Сказал, что идет доночевывать к Вилкину, — пьяница такой есть один, Вилкин. Ну, иду! А вот и Лукьян Тимофеич… Князь
хочет спать, Лукьян Тимофеич; оглобли назад!
— Князь! Многоуважаемый князь! Не только деньги, но за этого человека я, так
сказать, даже жизнью… нет, впрочем, преувеличивать не
хочу, — не жизнью, но если, так
сказать, лихорадку, нарыв какой-нибудь или даже кашель, — то, ей-богу, готов буду перенести, если только за очень большую нужду; ибо считаю его за великого, но погибшего человека!
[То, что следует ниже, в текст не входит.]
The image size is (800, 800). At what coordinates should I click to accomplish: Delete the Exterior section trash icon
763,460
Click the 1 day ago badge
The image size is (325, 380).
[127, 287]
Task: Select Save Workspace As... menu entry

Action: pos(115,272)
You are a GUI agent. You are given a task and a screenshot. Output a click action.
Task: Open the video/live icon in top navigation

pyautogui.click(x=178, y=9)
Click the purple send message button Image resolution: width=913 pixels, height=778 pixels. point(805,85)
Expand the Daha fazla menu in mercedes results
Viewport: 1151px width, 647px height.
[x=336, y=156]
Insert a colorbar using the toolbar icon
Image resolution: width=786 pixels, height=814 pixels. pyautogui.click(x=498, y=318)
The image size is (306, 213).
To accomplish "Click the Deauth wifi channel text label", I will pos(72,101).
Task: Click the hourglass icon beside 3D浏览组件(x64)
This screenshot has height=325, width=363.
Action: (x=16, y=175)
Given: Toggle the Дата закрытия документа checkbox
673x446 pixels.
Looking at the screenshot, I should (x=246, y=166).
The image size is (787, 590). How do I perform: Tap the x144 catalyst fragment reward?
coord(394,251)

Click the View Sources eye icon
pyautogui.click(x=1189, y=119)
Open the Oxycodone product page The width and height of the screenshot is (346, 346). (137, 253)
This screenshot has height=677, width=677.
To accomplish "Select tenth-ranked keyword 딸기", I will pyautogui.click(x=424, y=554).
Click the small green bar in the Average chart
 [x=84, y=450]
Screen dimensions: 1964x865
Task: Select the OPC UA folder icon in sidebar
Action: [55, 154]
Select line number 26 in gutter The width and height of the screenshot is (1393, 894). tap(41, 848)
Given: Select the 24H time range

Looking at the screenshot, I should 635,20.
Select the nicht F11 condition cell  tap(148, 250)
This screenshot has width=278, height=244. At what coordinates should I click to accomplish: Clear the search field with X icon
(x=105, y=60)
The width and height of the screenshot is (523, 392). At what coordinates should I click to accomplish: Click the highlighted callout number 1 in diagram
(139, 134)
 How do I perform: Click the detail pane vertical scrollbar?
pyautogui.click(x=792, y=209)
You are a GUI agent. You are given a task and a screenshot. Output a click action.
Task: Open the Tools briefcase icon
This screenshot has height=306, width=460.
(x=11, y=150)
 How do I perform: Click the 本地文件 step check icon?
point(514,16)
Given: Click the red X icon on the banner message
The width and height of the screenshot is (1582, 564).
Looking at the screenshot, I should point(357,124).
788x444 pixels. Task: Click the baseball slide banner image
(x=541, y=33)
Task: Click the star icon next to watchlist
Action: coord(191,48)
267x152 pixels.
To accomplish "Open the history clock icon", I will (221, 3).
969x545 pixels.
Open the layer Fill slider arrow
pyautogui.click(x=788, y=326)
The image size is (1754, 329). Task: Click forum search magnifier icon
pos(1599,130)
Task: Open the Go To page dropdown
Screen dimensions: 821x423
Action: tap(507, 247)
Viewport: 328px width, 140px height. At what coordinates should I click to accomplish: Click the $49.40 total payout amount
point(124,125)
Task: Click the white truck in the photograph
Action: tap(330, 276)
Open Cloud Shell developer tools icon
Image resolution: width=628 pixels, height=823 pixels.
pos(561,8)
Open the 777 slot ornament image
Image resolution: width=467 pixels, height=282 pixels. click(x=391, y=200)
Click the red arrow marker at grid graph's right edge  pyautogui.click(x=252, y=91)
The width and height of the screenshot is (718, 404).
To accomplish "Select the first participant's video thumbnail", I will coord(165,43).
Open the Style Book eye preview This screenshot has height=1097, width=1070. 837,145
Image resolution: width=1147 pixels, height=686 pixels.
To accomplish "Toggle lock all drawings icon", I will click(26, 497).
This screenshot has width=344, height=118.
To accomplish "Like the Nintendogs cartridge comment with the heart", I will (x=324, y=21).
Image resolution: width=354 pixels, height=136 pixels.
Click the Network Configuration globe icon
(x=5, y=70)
Вот-с; не только деньги-с!
Видите, какой это человек-с: тут у него теперь одна слабость к этой капитанше, к которой без денег ему являться нельзя и у которой я сегодня намерен накрыть его, для его же счастия-с; но, положим, что не одна капитанша, а соверши он даже настоящее преступление, ну, там, бесчестнейший проступок какой-нибудь (
хотя он и вполне неспособен к тому), то и тогда, говорю я, одною благородною, так
сказать, нежностью с ним до всего дойдешь, ибо чувствительнейший человек-с!
Я, так
сказать, всю кровь мою за него готов хоть сейчас излить,
хотя согласитесь, что невоздержание и пьянство, и капитанша, и всё это, вместе взятое, могут до всего довести.